Even the Mohammed committee need not do any negotiation. They should do an audit of all the colleges to see what they are spending. The managements should convince the committee that they are spending so much and that therefore the fee [charged] is justified.
Now the Mohammed Committee has been bypassed and their role is just to approve what the government and managements have decided upon.
The Mohammed Committee has a constitutional role to discharge and the government is now hampering that by entering into negotiations behind the committees back and making a mockery of the court judgements. The government should allow the Mohammed Committee to function by giving it more money and secretarial staff.
When the committee fixed the fee they assumed that everyone would be paying that fee. Now the government and the managements agreed to reduce fee for some seats and consequently increase fee in other seats.

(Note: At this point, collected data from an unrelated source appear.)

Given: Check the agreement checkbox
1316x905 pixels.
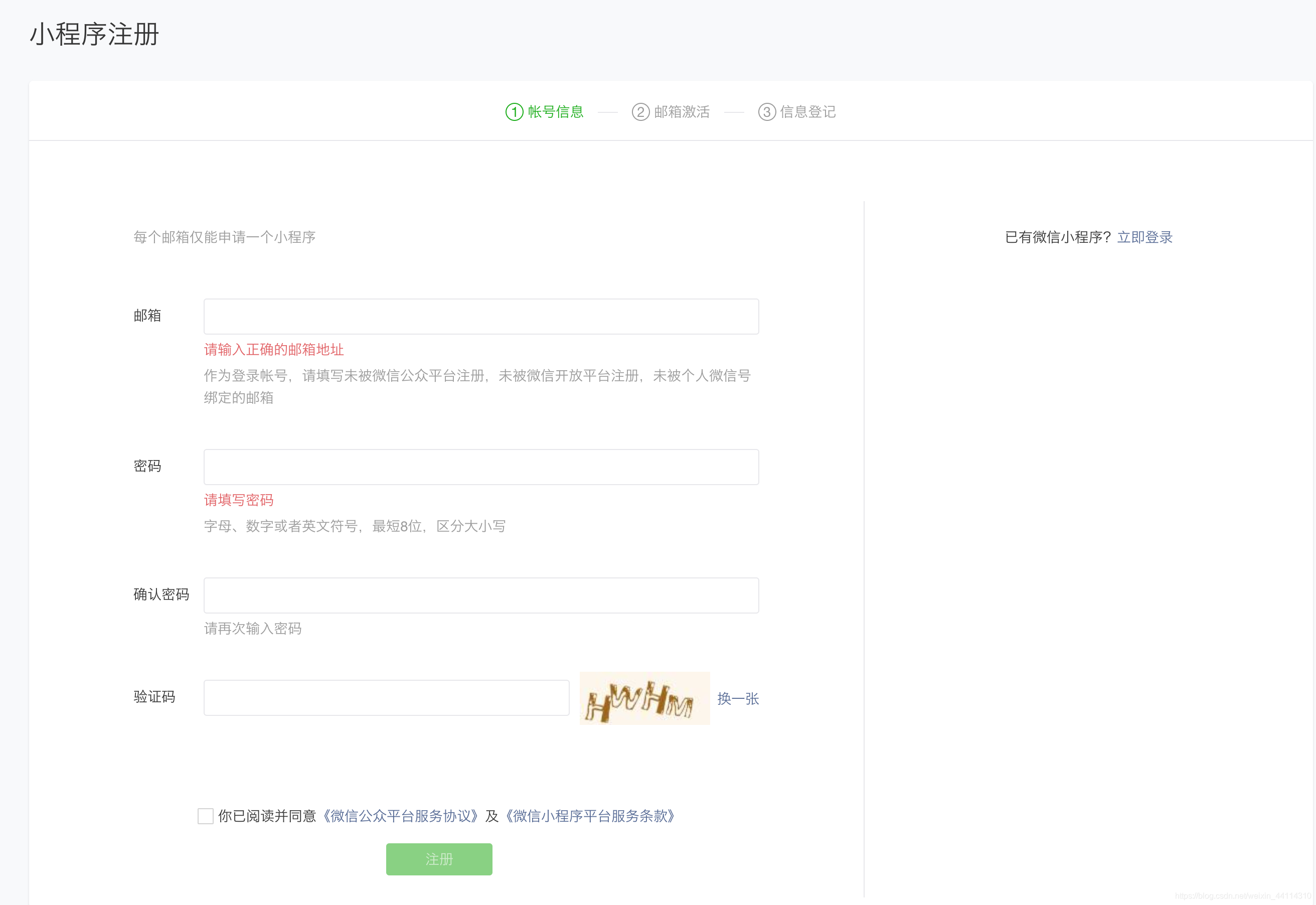Looking at the screenshot, I should [x=205, y=816].
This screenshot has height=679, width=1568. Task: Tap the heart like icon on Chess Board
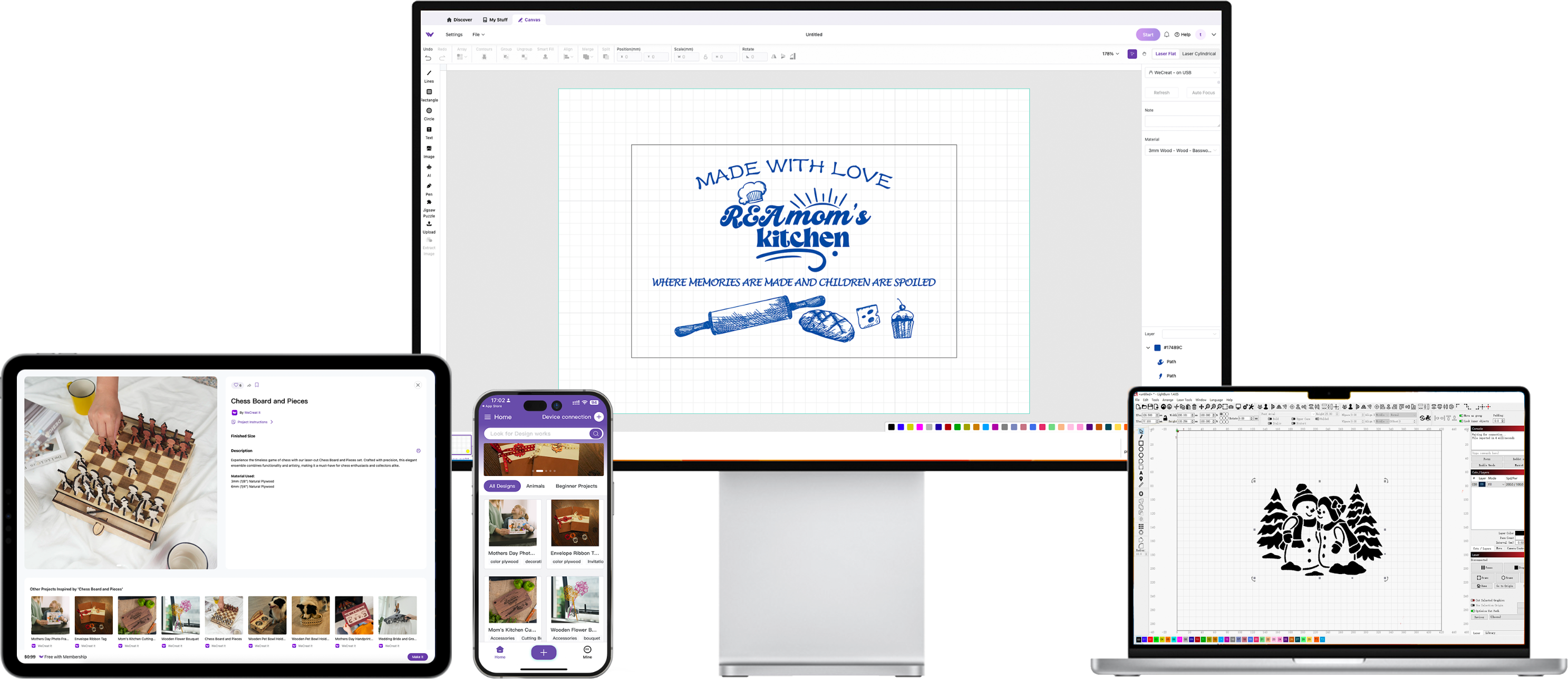tap(236, 385)
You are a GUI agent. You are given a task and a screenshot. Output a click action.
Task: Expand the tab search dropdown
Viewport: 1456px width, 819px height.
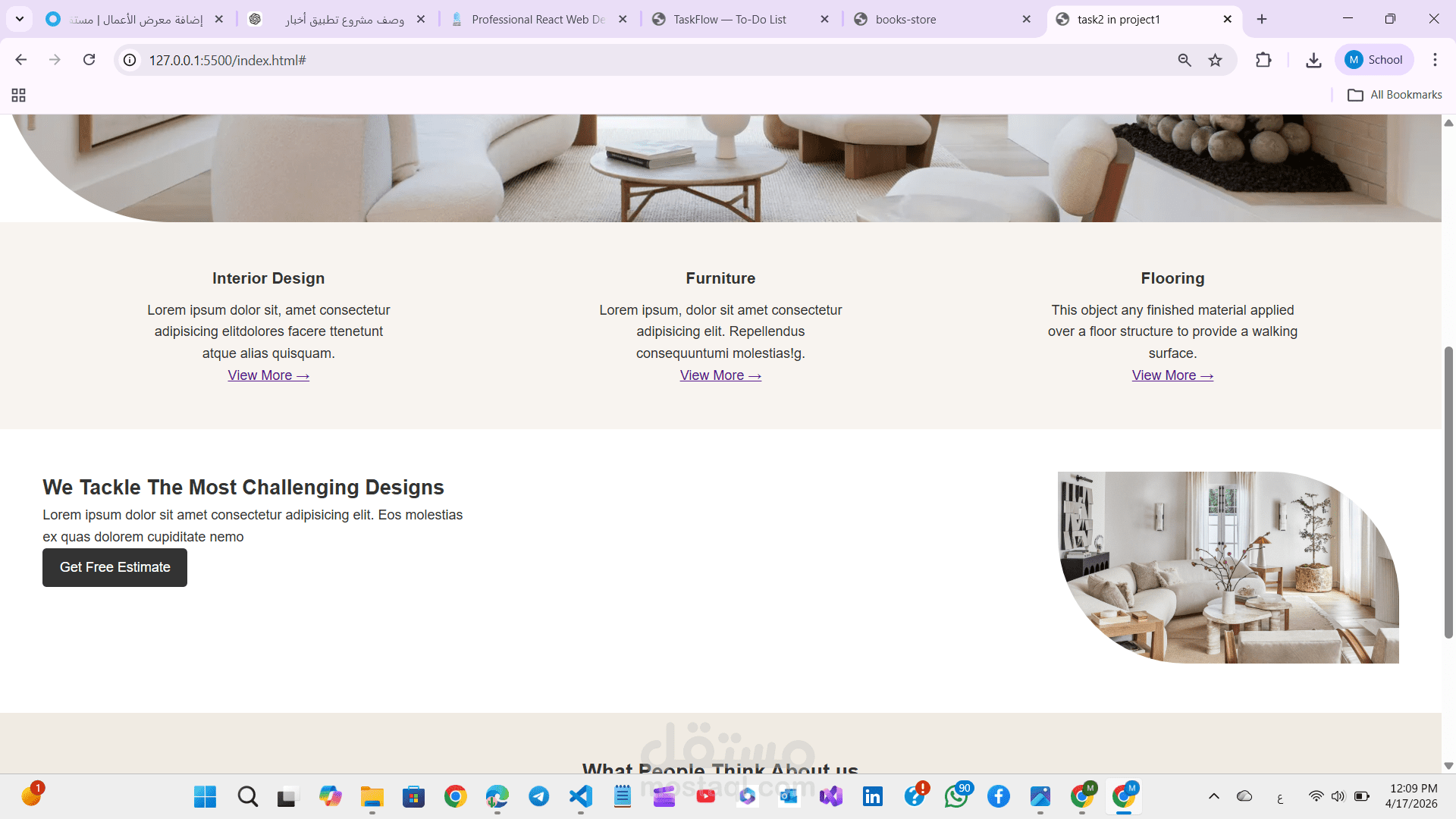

This is precisely the cross-subsidy that the court stood against. The managements can offer lower fee than what the high-power committee fixed; they can’t go higher than that. But nobody is complaining. Why? My feeling is that those who get admission in management seats know that if merit had been the sole criteria, they would not have got admission.
And the alternative to such negotiations and agreement?
Ensure merit-based admission for all seats. Managements too can conduct admission test under the committee’s supervision. After the selection, some students are found to be poor. Either the managements or the government or both can offer scholarships.
How many would the government thus support? That depends on the capability of the society.
Here, remember that engineering and medicine are not the only streams of study.
What about medical admissions?
In medicine we have a genuine shortage of seats. I feel that for medicine and nursing we can do with 10 more colleges or so. We can designate leading district hospitals and institutions such as the general hospital Thiruvananthapuram as teaching hospitals.
They have all the hospital infrastructure; only a college needs to be put in place. Such a move would elevate the health standards in these institutions and also relieve pressure from the medical colleges.
These colleges can be set up using funds from the cooperative sector. In short, the government should focus its energies and funds on the public sector institutions. This would put pressure on private institutions to either shape up or shut shop.